DATA EXCERPTS: Begin

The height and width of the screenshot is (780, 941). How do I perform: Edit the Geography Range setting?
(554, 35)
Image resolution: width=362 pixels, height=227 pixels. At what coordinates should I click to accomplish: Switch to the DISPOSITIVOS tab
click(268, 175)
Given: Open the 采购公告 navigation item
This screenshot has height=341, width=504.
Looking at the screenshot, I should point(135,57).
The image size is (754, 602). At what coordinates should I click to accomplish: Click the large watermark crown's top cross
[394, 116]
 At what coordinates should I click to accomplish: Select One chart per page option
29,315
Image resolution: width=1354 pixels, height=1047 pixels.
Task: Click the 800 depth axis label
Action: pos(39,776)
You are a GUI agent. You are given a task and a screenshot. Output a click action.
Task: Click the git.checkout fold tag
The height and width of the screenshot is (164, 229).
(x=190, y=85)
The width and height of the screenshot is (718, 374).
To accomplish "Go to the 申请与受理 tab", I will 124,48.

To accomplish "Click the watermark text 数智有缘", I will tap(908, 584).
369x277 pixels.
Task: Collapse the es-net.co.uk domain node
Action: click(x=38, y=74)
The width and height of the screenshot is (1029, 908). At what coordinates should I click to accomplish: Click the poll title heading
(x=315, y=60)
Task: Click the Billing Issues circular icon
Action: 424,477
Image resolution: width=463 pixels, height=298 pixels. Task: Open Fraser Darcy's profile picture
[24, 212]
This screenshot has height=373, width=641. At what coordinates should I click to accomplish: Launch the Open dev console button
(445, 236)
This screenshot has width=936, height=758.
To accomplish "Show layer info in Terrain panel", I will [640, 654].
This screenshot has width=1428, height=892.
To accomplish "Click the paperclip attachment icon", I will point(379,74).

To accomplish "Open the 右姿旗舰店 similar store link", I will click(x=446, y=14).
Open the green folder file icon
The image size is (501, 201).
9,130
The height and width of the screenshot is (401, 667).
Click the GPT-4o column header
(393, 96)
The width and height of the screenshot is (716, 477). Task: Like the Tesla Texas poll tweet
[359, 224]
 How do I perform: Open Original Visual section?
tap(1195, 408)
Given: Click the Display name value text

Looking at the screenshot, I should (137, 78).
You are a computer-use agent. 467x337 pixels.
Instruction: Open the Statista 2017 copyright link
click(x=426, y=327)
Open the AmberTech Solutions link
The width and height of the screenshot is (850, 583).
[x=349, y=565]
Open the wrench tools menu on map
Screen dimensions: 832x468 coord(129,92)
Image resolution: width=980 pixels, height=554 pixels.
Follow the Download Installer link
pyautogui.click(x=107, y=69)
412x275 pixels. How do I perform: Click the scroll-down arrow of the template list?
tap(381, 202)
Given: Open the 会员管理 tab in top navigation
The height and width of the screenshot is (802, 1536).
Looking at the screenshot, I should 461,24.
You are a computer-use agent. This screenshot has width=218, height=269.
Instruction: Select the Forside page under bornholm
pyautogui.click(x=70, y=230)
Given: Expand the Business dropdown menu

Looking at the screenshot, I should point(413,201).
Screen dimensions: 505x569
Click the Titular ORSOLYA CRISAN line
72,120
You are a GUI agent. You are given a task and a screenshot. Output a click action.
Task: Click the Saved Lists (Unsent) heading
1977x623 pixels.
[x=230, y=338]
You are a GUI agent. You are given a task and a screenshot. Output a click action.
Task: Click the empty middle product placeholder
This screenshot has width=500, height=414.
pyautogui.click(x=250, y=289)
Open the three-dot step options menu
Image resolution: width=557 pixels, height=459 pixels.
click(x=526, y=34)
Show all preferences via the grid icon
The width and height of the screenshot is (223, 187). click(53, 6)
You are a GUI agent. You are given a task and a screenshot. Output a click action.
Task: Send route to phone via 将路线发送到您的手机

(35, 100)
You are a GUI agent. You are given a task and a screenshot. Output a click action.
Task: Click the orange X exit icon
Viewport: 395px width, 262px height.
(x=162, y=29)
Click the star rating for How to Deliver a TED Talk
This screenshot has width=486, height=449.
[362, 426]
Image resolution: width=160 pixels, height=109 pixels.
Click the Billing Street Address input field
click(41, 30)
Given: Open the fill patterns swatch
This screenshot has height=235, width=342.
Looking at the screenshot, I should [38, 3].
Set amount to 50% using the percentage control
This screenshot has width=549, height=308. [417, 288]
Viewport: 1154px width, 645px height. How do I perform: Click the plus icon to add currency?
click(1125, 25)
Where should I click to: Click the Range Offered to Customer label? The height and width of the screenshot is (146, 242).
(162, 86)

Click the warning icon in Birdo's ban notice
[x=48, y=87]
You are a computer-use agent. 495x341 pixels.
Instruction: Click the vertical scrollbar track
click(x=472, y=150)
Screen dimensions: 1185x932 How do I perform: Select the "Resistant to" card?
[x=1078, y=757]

DATA EXCERPTS: End

*ABOUT THIS EXERCISE:* In full and without alteration, write out the data above.

*THE ANSWER:*
The height and width of the screenshot is (780, 941). How do I perform: Edit the Geography Range setting?
(554, 35)
Image resolution: width=362 pixels, height=227 pixels. At what coordinates should I click to accomplish: Switch to the DISPOSITIVOS tab
click(268, 175)
Given: Open the 采购公告 navigation item
This screenshot has height=341, width=504.
Looking at the screenshot, I should point(135,57).
The image size is (754, 602). At what coordinates should I click to accomplish: Click the large watermark crown's top cross
[394, 116]
 At what coordinates should I click to accomplish: Select One chart per page option
29,315
Image resolution: width=1354 pixels, height=1047 pixels.
Task: Click the 800 depth axis label
Action: pos(39,776)
You are a GUI agent. You are given a task and a screenshot. Output a click action.
Task: Click the git.checkout fold tag
The height and width of the screenshot is (164, 229).
(x=190, y=85)
The width and height of the screenshot is (718, 374).
To accomplish "Go to the 申请与受理 tab", I will 124,48.

To accomplish "Click the watermark text 数智有缘", I will tap(908, 584).
369x277 pixels.
Task: Collapse the es-net.co.uk domain node
Action: click(x=38, y=74)
The width and height of the screenshot is (1029, 908). At what coordinates should I click to accomplish: Click the poll title heading
(x=315, y=60)
Task: Click the Billing Issues circular icon
Action: 424,477
Image resolution: width=463 pixels, height=298 pixels. Task: Open Fraser Darcy's profile picture
[24, 212]
This screenshot has height=373, width=641. At what coordinates should I click to accomplish: Launch the Open dev console button
(445, 236)
This screenshot has width=936, height=758.
To accomplish "Show layer info in Terrain panel", I will [640, 654].
This screenshot has width=1428, height=892.
To accomplish "Click the paperclip attachment icon", I will point(379,74).

To accomplish "Open the 右姿旗舰店 similar store link", I will click(x=446, y=14).
Open the green folder file icon
The image size is (501, 201).
9,130
The height and width of the screenshot is (401, 667).
Click the GPT-4o column header
(393, 96)
The width and height of the screenshot is (716, 477). Task: Like the Tesla Texas poll tweet
[359, 224]
 How do I perform: Open Original Visual section?
tap(1195, 408)
Given: Click the Display name value text

Looking at the screenshot, I should (137, 78).
You are a computer-use agent. 467x337 pixels.
Instruction: Open the Statista 2017 copyright link
click(x=426, y=327)
Open the AmberTech Solutions link
The width and height of the screenshot is (850, 583).
[x=349, y=565]
Open the wrench tools menu on map
Screen dimensions: 832x468 coord(129,92)
Image resolution: width=980 pixels, height=554 pixels.
Follow the Download Installer link
pyautogui.click(x=107, y=69)
412x275 pixels. How do I perform: Click the scroll-down arrow of the template list?
tap(381, 202)
Given: Open the 会员管理 tab in top navigation
The height and width of the screenshot is (802, 1536).
Looking at the screenshot, I should 461,24.
You are a computer-use agent. This screenshot has width=218, height=269.
Instruction: Select the Forside page under bornholm
pyautogui.click(x=70, y=230)
Given: Expand the Business dropdown menu

Looking at the screenshot, I should point(413,201).
Screen dimensions: 505x569
Click the Titular ORSOLYA CRISAN line
72,120
You are a GUI agent. You are given a task and a screenshot. Output a click action.
Task: Click the Saved Lists (Unsent) heading
1977x623 pixels.
[x=230, y=338]
You are a GUI agent. You are given a task and a screenshot. Output a click action.
Task: Click the empty middle product placeholder
This screenshot has width=500, height=414.
pyautogui.click(x=250, y=289)
Open the three-dot step options menu
Image resolution: width=557 pixels, height=459 pixels.
click(x=526, y=34)
Show all preferences via the grid icon
The width and height of the screenshot is (223, 187). click(53, 6)
You are a GUI agent. You are given a task and a screenshot. Output a click action.
Task: Send route to phone via 将路线发送到您的手机

(35, 100)
You are a GUI agent. You are given a task and a screenshot. Output a click action.
Task: Click the orange X exit icon
Viewport: 395px width, 262px height.
(x=162, y=29)
Click the star rating for How to Deliver a TED Talk
This screenshot has width=486, height=449.
[362, 426]
Image resolution: width=160 pixels, height=109 pixels.
Click the Billing Street Address input field
click(41, 30)
Given: Open the fill patterns swatch
This screenshot has height=235, width=342.
Looking at the screenshot, I should [38, 3].
Set amount to 50% using the percentage control
This screenshot has width=549, height=308. [417, 288]
Viewport: 1154px width, 645px height. How do I perform: Click the plus icon to add currency?
click(1125, 25)
Where should I click to: Click the Range Offered to Customer label? The height and width of the screenshot is (146, 242).
(162, 86)

Click the warning icon in Birdo's ban notice
[x=48, y=87]
You are a computer-use agent. 495x341 pixels.
Instruction: Click the vertical scrollbar track
click(x=472, y=150)
Screen dimensions: 1185x932 How do I perform: Select the "Resistant to" card?
[x=1078, y=757]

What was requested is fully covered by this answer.